心の教育


 中央教育審議会(中教審)は、1998年3月末「幼児期からの心の教育」について中間報告を公表した。学校でのしつけ教育には限界があり、今後は家庭でのしつけが重要であるとして、その方策を提言している。

 その内容は

「親は悪いことは悪いと教える」

「家事の分担、物の与え方などのルールを教える」

「電車の中で老人に席を譲るようにさせる」

「子どもの良いところを伸ばす」

「過度の干渉、過保護は子どもの心の成長をゆがめる」

といった具合に、家庭でのしつけのあり方を列挙している。

 その他、地域社会では保健所などを活用して親へのしつけ教育や、不適当な放送番組のチェックを行うことなど、社会的な対応の仕方も提言している。今までの審議会提言にはないユニークな内容である。
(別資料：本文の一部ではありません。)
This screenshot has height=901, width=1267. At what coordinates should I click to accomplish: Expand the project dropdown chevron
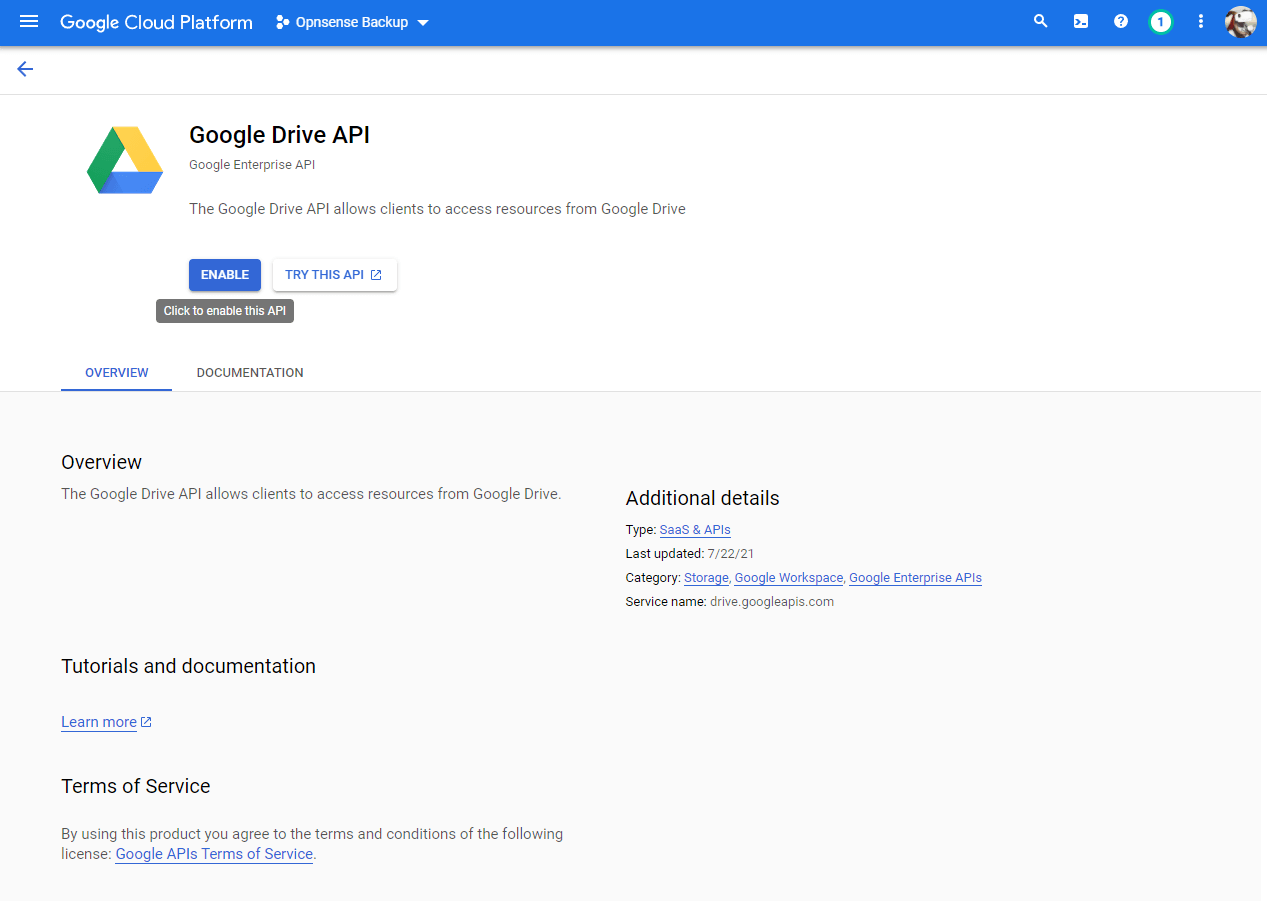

 しかし、最近はわが子のしつけ方を伝承する祖父母との同居が少なくなり、さらに共働きの時代となり、子どものしつけを担うべき両親が家をあけることが多くなっている。報告書の内容は、そうした共働き社会での親子のあり方についての認識が薄いようである。

 また、子どもの見本ともなる大人社会のモラル意識の低下も著しい。家庭でのしつけの手だてを探るのも結構だが、親(大人)の背を見て子どもたちは育つ。大人社会のモラルの向上がなければしつけの努力も絵に描いた餅になりかねない。